Graciela Izquierdo se esgoela em um megafone sob o olhar espantado dos turistas. "Nos anos 1970, os militares mataram uma geração de jovens, e ninguém disse nada", ela grita. "Hoje, a sociedade assiste, sem dizer nada, a um genocídio silencioso de jovens argentinos, aceitando o domínio dos traficantes de droga".

O paco apareceu durante a crise financeira de 2001. A Argentina naufragava, e junto com ela, uma parte da classe média. O paco - mistura de cocaína, vidro moído, querosene, produtos químicos e até raticida - custa 5 pesos (menos de R$ 3) a dose. "Ele age em poucos minutos, destrói os neurônios em seis meses e provoca uma dependência mais forte que o álcool ou a heroína", explica Ignacio O'Donnel, sociólogo que trabalha em seis favelas de Buenos Aires.

"Poucos conseguem sair dessa", ele diz. "Em caso de abstinência, muitos se suicidam, geralmente por enforcamento". O sociólogo acaba de voltar da favela de Retiro, no centro de um bairro chique de Buenos Aires. "Foi o enterro de um garoto de 15 anos, morto por um traficante a quem ele não conseguiu pagar", ele conta.

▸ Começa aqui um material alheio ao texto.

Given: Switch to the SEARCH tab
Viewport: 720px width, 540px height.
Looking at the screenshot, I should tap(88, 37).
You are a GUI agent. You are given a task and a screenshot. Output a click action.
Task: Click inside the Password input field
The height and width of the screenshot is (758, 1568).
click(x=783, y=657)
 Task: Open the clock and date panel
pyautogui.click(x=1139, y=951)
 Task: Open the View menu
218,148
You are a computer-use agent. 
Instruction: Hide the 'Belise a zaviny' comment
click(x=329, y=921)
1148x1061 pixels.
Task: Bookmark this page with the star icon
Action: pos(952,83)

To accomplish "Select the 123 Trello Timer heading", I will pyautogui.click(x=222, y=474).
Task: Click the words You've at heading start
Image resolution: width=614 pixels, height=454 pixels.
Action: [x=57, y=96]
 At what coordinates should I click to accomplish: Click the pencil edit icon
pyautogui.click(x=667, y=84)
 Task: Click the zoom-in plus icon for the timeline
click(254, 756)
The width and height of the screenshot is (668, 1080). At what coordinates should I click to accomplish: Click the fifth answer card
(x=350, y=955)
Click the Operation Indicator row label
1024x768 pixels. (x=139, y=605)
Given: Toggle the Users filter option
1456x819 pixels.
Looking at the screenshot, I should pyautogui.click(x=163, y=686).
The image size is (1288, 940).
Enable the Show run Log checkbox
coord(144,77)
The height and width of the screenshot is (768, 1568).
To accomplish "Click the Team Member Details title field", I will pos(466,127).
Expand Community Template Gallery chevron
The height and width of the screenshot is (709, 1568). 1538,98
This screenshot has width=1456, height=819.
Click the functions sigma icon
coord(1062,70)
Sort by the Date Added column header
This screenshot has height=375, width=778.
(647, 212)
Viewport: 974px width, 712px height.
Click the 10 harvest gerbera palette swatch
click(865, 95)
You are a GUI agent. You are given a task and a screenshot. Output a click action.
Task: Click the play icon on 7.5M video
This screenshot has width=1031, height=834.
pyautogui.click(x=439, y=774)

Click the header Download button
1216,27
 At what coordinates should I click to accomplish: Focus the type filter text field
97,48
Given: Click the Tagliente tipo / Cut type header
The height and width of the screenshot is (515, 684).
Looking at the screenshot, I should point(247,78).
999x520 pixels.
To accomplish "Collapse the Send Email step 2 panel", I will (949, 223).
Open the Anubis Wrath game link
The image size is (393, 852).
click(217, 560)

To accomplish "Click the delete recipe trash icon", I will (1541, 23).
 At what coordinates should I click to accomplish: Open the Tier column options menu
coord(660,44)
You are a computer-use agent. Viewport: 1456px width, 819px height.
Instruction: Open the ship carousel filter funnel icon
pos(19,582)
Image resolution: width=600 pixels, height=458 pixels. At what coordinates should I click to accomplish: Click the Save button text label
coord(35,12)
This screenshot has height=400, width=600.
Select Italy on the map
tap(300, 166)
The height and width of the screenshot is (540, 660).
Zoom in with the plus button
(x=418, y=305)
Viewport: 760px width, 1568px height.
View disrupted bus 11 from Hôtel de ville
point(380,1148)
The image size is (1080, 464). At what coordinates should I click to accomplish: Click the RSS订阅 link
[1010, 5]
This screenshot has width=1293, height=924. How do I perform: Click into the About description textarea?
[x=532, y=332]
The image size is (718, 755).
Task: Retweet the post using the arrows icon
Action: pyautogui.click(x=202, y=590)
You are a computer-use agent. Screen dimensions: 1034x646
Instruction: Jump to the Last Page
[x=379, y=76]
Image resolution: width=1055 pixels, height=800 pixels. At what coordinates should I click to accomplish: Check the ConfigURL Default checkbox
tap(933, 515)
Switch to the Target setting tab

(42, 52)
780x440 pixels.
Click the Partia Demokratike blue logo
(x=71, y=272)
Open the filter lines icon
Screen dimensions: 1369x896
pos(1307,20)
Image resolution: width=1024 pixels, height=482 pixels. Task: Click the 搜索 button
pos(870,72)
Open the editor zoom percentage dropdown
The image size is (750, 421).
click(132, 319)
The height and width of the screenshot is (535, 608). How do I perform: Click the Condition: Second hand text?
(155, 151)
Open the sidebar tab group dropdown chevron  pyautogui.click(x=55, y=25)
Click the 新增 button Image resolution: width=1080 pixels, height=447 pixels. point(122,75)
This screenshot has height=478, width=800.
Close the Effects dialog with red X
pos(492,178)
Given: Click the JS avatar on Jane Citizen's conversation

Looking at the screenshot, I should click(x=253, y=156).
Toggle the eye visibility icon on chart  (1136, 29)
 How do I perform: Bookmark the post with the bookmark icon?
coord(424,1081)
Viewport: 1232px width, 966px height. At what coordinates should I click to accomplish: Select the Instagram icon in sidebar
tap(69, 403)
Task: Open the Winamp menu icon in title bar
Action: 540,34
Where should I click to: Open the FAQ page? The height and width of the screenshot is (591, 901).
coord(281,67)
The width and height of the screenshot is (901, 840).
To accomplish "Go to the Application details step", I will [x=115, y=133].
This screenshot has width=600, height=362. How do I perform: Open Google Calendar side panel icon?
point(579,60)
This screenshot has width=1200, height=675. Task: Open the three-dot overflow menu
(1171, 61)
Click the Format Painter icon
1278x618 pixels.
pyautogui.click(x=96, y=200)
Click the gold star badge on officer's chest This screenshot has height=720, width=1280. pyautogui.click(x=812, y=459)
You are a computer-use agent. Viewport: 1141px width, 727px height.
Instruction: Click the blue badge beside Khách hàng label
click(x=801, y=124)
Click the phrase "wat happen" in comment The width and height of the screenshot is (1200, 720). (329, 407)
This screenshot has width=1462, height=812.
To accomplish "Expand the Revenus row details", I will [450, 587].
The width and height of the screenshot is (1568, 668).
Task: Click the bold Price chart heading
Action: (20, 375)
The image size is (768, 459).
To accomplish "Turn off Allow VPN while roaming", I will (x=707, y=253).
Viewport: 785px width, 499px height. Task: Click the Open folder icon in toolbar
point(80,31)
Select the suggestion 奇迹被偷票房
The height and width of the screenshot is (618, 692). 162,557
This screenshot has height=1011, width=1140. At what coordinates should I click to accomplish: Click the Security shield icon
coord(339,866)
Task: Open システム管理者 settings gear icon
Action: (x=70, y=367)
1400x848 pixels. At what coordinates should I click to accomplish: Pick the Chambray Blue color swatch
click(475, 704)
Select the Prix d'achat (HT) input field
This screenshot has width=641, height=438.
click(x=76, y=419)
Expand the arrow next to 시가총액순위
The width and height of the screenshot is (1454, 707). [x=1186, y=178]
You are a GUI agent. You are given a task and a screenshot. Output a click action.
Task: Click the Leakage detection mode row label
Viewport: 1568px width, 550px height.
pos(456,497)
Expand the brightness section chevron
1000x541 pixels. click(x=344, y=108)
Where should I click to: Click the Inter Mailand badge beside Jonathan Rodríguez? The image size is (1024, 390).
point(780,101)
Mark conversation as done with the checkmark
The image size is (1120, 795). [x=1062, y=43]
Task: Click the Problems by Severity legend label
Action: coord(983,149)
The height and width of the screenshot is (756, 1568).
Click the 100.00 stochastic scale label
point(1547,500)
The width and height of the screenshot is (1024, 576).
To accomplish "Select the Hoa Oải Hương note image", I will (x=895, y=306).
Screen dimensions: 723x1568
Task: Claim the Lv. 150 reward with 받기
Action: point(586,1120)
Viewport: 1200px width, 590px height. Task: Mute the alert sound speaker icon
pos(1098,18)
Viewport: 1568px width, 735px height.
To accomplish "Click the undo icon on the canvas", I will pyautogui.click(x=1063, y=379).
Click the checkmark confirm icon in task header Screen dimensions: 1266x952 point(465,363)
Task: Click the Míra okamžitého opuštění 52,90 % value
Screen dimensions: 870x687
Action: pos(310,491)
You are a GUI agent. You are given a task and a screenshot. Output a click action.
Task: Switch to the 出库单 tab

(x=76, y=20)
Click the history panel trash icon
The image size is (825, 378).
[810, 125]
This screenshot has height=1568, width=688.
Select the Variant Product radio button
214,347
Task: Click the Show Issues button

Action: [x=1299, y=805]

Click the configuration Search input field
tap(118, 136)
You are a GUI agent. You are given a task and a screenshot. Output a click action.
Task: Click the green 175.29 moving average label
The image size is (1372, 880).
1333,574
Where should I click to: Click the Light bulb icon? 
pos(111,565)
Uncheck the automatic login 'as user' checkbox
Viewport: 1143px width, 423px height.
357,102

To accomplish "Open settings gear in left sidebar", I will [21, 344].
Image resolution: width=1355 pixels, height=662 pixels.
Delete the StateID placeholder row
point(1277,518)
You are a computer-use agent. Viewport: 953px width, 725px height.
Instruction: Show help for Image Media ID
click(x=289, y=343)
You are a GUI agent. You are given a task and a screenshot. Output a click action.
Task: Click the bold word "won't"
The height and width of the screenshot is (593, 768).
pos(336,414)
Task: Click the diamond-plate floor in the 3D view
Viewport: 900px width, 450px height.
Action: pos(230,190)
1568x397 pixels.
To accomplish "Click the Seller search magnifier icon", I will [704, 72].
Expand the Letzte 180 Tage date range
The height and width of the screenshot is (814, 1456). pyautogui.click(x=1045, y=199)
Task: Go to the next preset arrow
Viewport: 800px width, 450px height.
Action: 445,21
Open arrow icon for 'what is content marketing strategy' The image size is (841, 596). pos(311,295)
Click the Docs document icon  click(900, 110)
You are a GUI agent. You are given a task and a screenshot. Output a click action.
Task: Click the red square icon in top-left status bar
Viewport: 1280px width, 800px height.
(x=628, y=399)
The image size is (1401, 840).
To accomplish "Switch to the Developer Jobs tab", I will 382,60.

Quinze quilômetros a oeste da praça de Maio, fica a Ciudad Oculta, uma das maiores favelas da capital, com 30 mil habitantes. Na madrugada de 21 de março, uma operação policial levou à detenção de sete traficantes e à descoberta de dois laboratórios que serviam para fabricar o paco. Essas "cocinas" (cozinhas) se multiplicam nas favelas.

Foi em Ciudad Oculta que nasceu, em 2003, o primeiro movimento das "Mães contra o paco", presentes hoje nas principais favelas. Ao contrário das mulheres que protestam na praça de Maio, elas são partidárias da descriminalização do consumo da droga. Mas elas também pedem por programas de prevenção.

A raiva de Vilma Acuña é mais forte do que as lágrimas que afloram dos olhos dessa mãe de 47 anos. Ela tem seis filhos, que criou sozinha. Um deles, David, foi assassinado porque foi testemunha involuntária de um acerto de contas entre traficantes. Ele tinha 16 anos.

Com a sua morte, seu irmão mais velho Pablo se afundou no paco. Para comprar a droga, ele vendeu tudo que tinha, e roubou. Sua noiva, grávida, o deixou. Aos 26 anos, Pablo é um esqueleto. Ele dorme o dia inteiro e só acorda para comprar paco. "É a única forma de não sentir mais nada, de não chorar", ele resmunga.

Sua história é igual à de centenas de jovens dos bairros pobres. "Eles não têm futuro", diz Vilma, que prevê que a crise só acentuará essas exclusões sociais. Em uma das ruelas de Ciudad Oculta, ela mostra "a esquina da morte": cerca de vinte garotos fumam paco a 100 metros de uma delegacia.

Entre 2001 e 2005, o consumo aumentou 200%, segundo os números oficiais. São mais de 150 mil jovens consumidores. Alguns começam aos 7 anos de idade.

Sendo agora um momento em que a insegurança é a principal preocupação dos argentinos, Vilma se enfurece quando a imprensa associa o paco a episódios de violência. "É absurdo", ela grita. "O consumidor de paco é um zumbi, um morto-vivo. Se ele rouba para comprar droga, ele o faz dentro da favela. Ele não tem força física para sair. Aqueles que participam de roubos tomam pastilhas misturadas com álcool que os deixam violentos, e eles são manipulados pela polícia". "Com o paco, a insegurança atinge sobretudo os pobres", observa Vilma.

"O paco é uma droga de extermínio", diz José Granero, do Programa pela Prevenção e Luta contra o Narcotráfico. A droga é um fenômeno relativamente recente na Argentina. "Agora, não é mais um país de trânsito para a Europa, é um país de consumo e produção", avalia Diana Maffia, deputada de centro-esquerda.

"As Mães contra o paco" são constantemente ameaçadas. Isabel Vázquez, presidente da associação em Lomas de Zamora (província de Buenos Aires), denunciou a cumplicidade da polícia com os traficantes. Ela também questiona os políticos. Em 25 de fevereiro, seu filho Emmanuel foi morto a tiros. Aos 27 anos, ele havia conseguido abandonar o paco. Ele tinha até mesmo encontrado um trabalho.